[TASK DATA — start]
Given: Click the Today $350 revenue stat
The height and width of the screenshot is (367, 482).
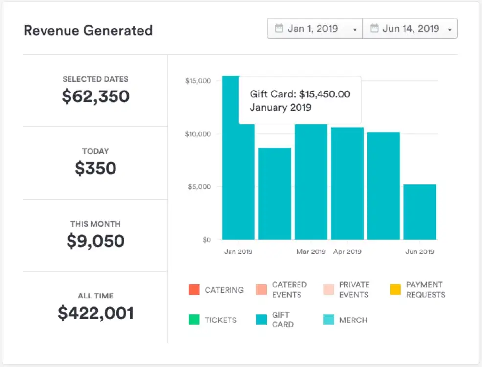Looking at the screenshot, I should click(95, 162).
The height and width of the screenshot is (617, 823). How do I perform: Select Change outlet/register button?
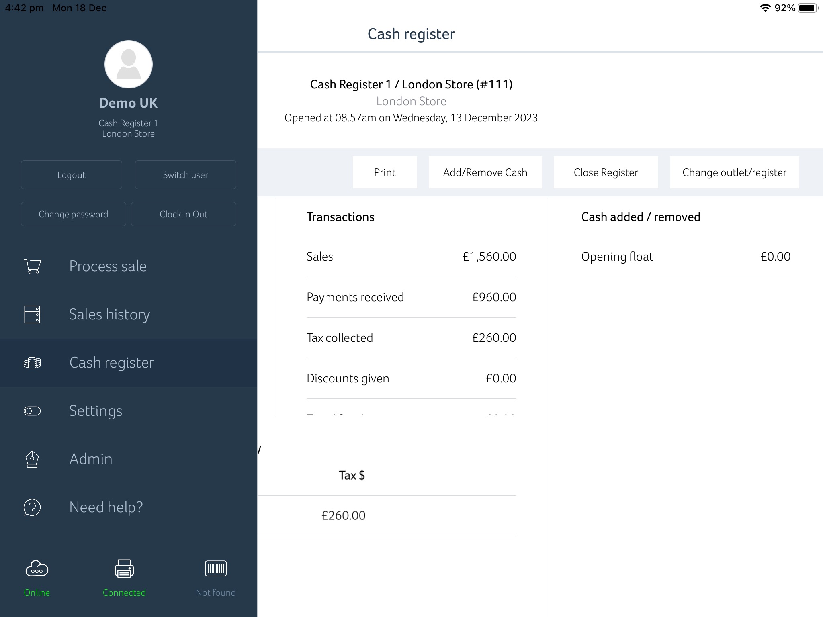click(x=735, y=172)
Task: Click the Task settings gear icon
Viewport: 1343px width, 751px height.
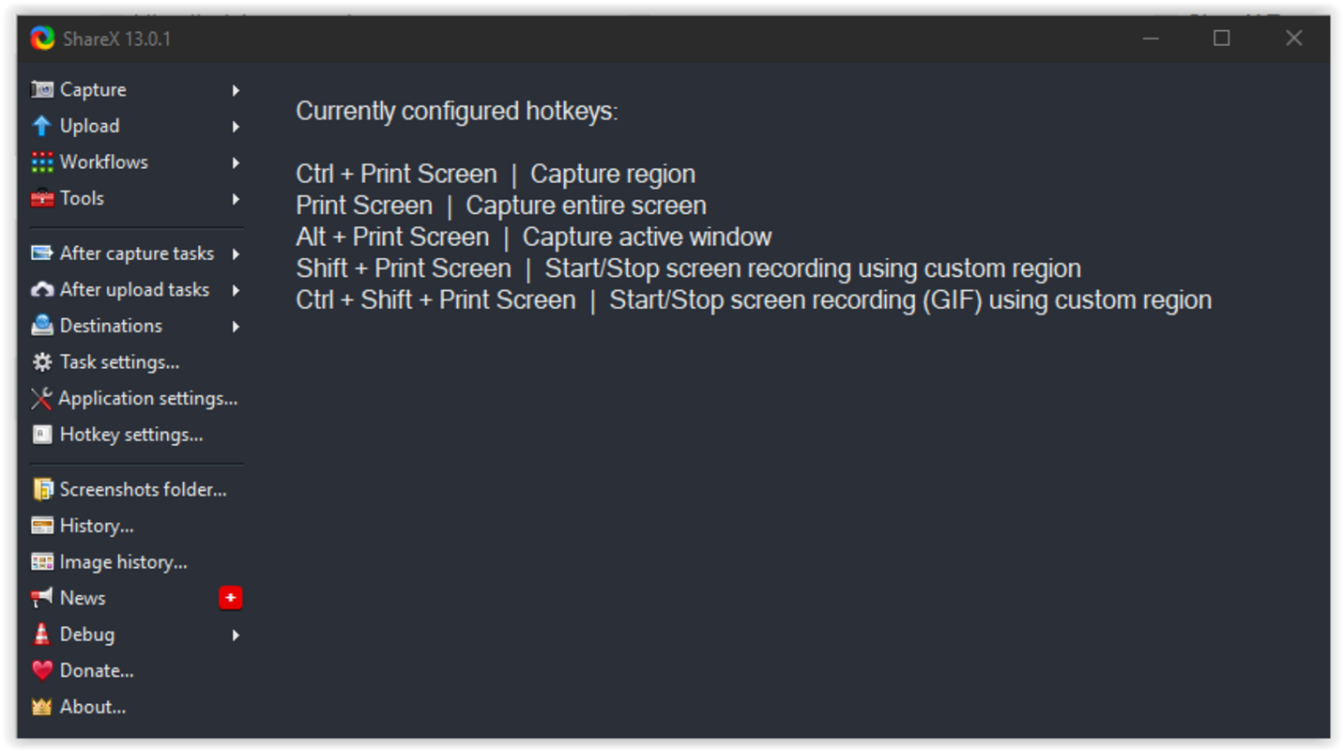Action: click(42, 362)
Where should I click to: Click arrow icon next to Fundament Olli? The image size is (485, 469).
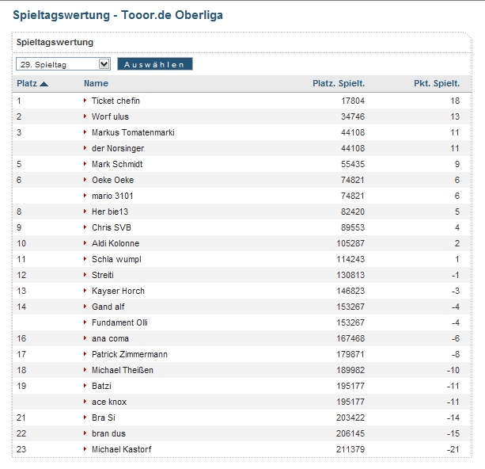click(85, 322)
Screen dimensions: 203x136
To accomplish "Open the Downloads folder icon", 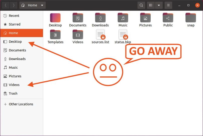I will 100,18.
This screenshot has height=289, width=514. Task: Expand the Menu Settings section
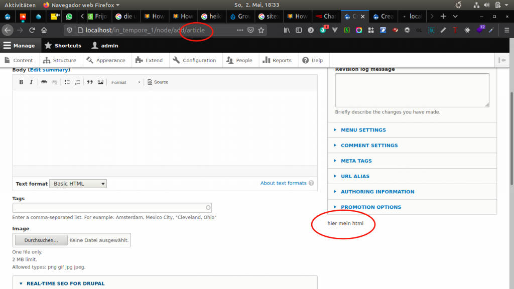tap(363, 130)
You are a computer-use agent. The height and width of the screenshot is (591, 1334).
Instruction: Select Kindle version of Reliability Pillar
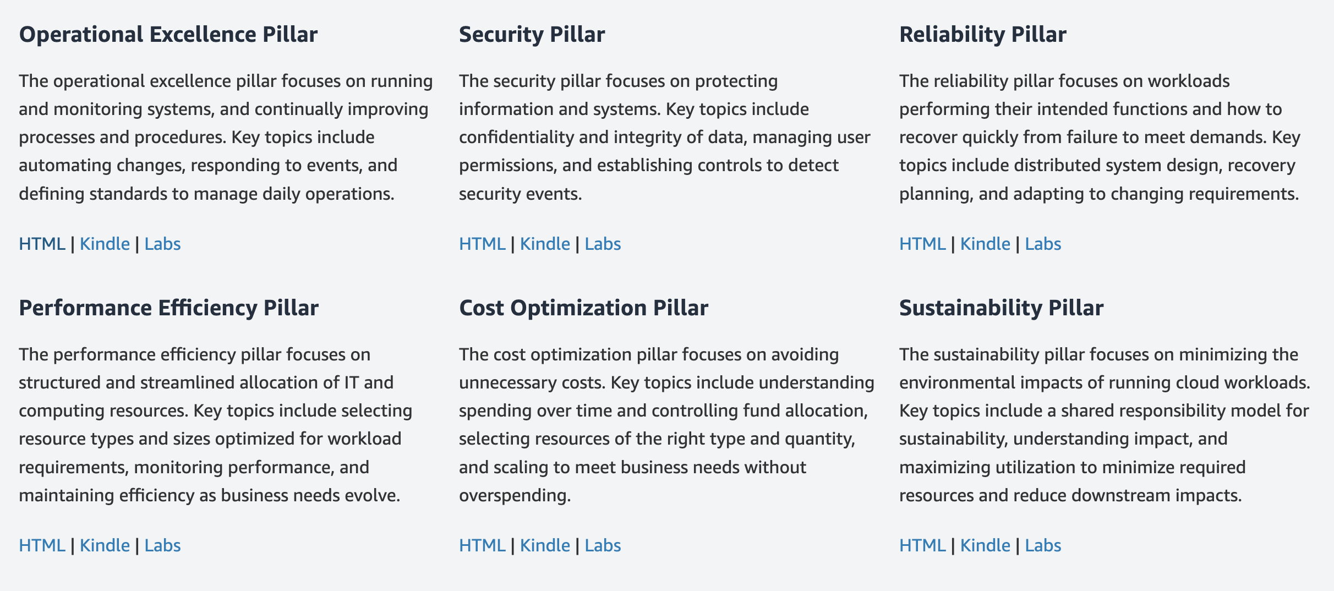pyautogui.click(x=985, y=244)
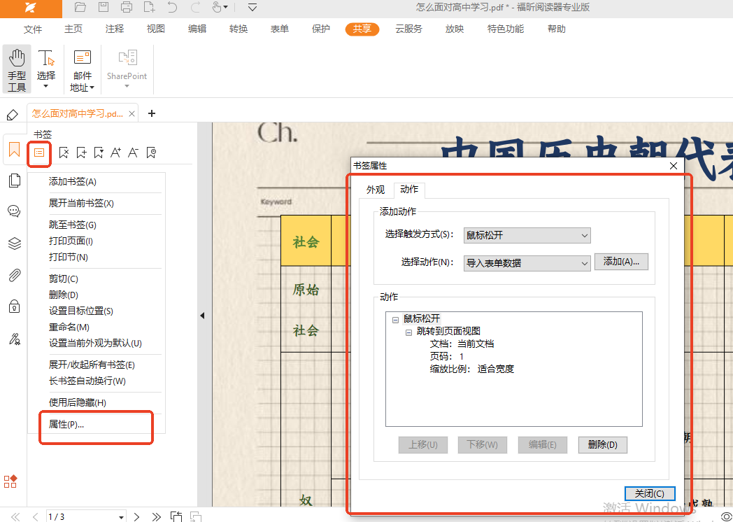Open the comments panel sidebar icon
This screenshot has width=733, height=522.
coord(14,211)
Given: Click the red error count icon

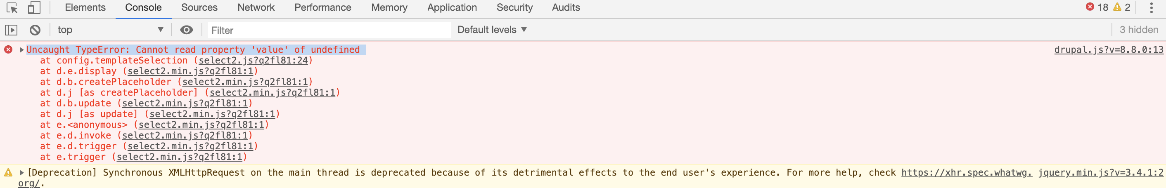Looking at the screenshot, I should tap(1090, 7).
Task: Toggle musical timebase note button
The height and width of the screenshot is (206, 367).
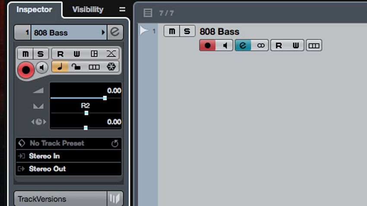Action: (x=60, y=67)
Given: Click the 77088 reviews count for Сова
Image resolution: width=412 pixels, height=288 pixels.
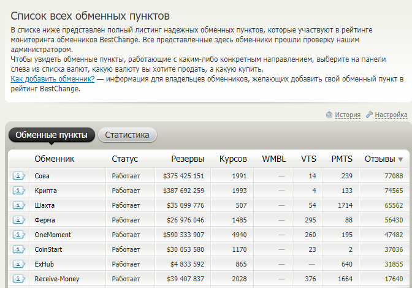Looking at the screenshot, I should [x=392, y=176].
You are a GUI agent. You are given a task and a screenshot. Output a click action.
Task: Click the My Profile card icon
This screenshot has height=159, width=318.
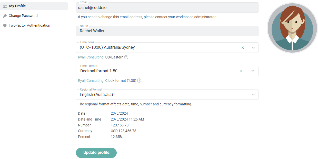coord(5,6)
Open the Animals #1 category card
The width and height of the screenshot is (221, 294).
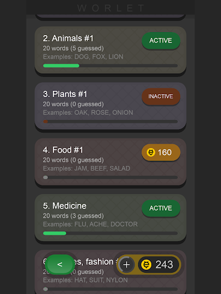(x=111, y=50)
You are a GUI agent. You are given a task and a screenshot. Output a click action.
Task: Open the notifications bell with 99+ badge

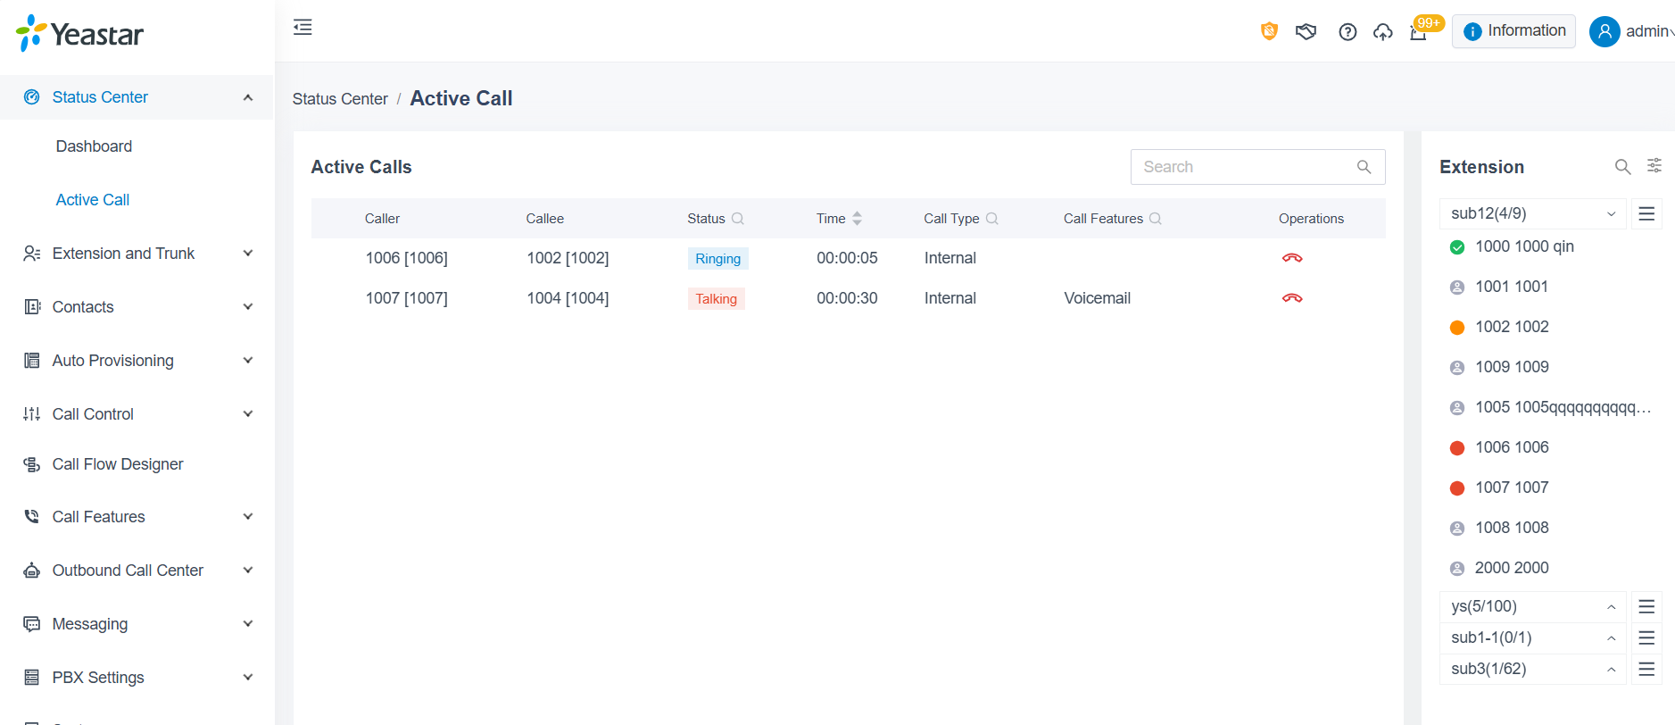[1418, 32]
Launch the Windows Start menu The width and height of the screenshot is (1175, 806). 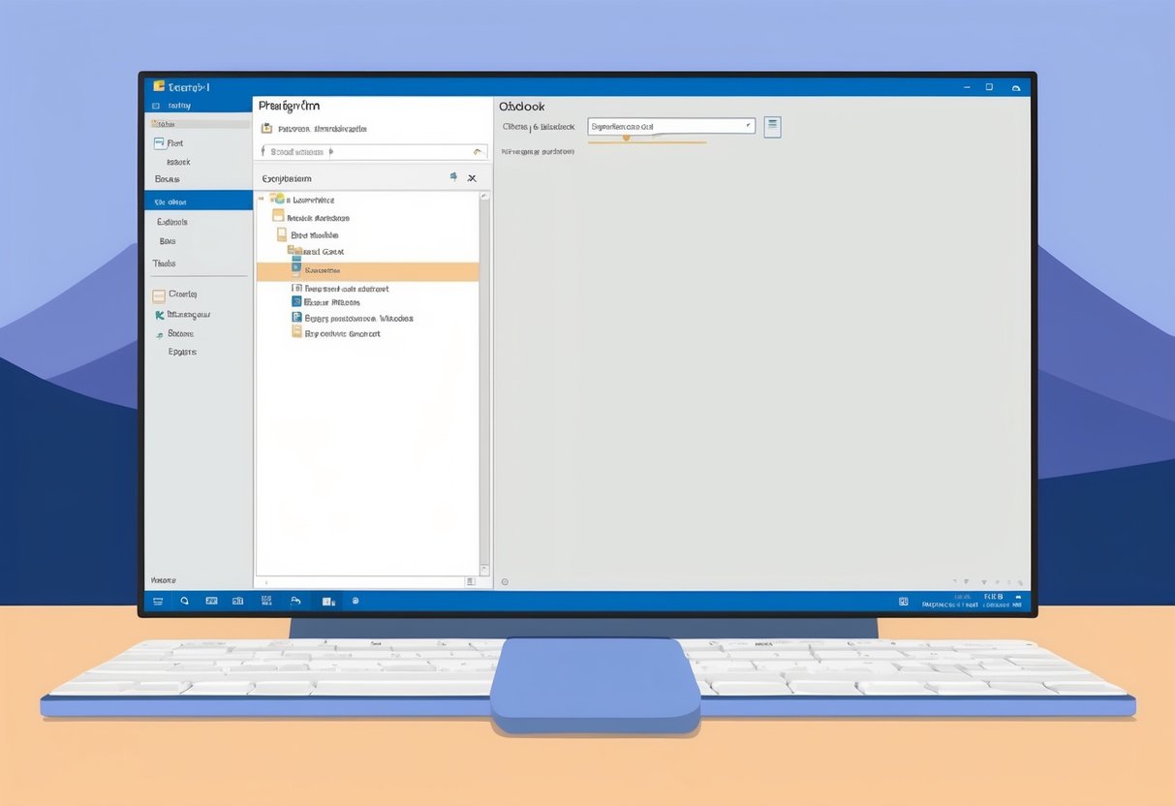click(158, 601)
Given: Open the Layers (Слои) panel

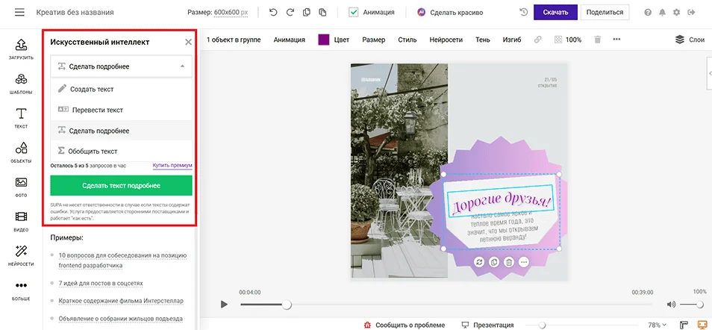Looking at the screenshot, I should coord(689,40).
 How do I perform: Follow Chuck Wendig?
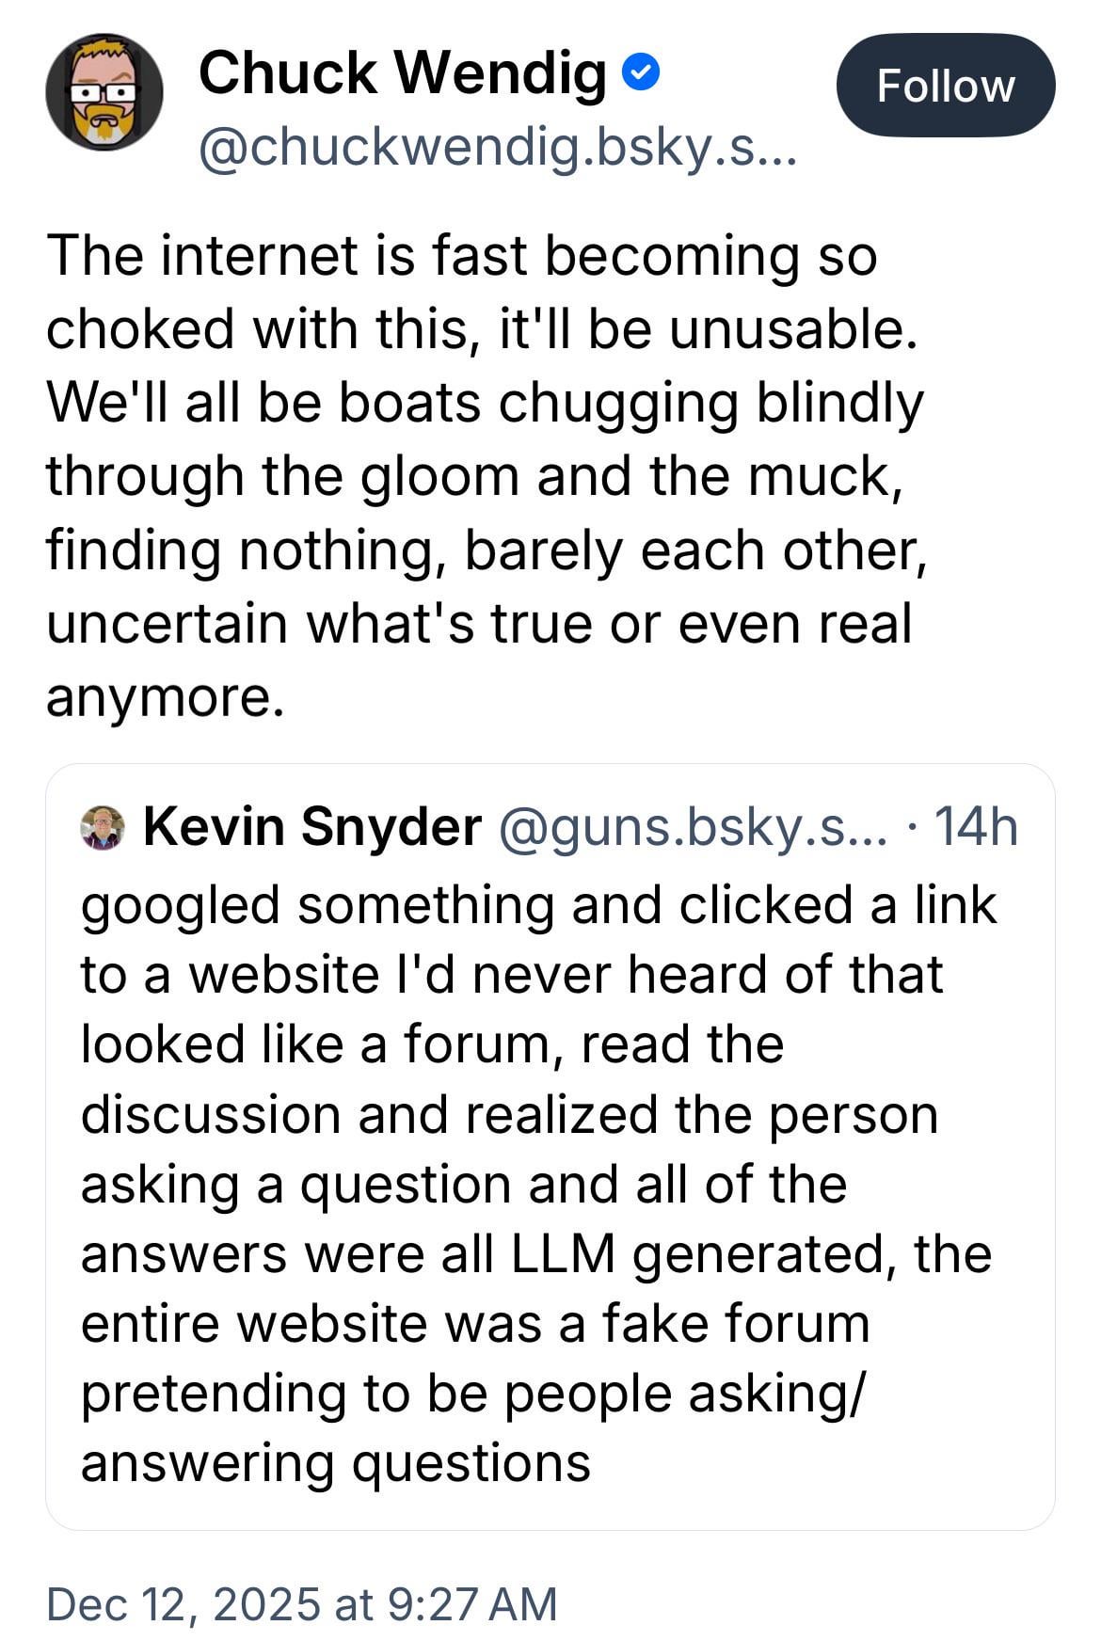pyautogui.click(x=945, y=86)
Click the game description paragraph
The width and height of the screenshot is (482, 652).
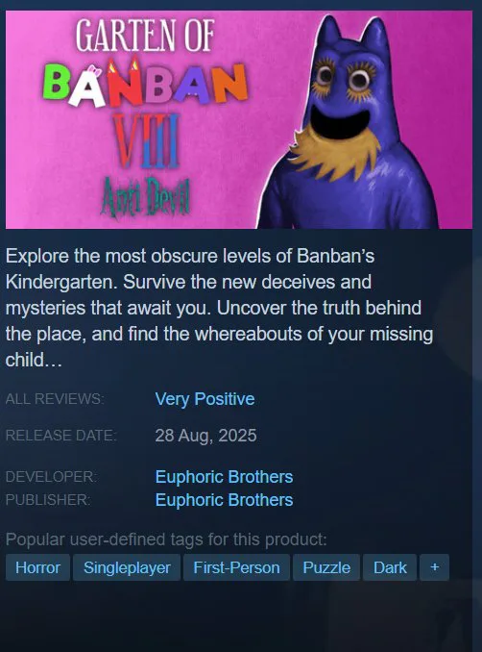click(x=219, y=308)
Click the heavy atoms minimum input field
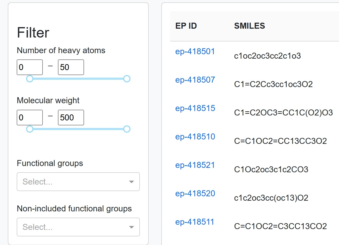Screen dimensions: 339x245 (30, 67)
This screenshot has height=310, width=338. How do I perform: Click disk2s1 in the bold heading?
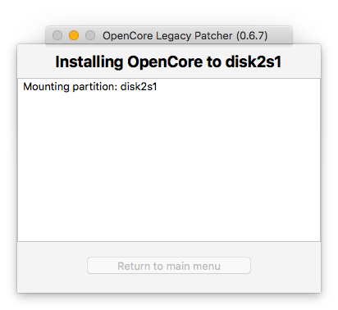254,62
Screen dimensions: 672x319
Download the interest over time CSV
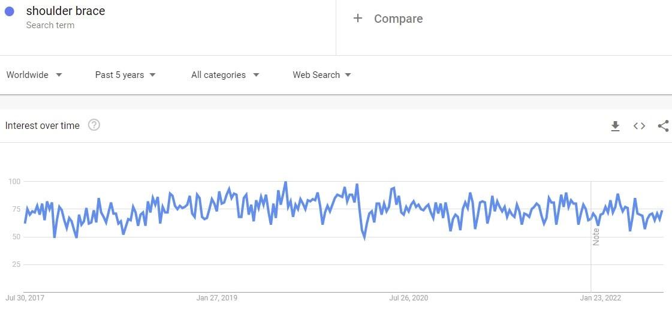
[TASK DATA — finish]
INSTRUCTIONS FOR THE TASK –
Count the lines of the data that hold the string "card". The answer should be that number alone.

PROBLEM SOLUTION –
2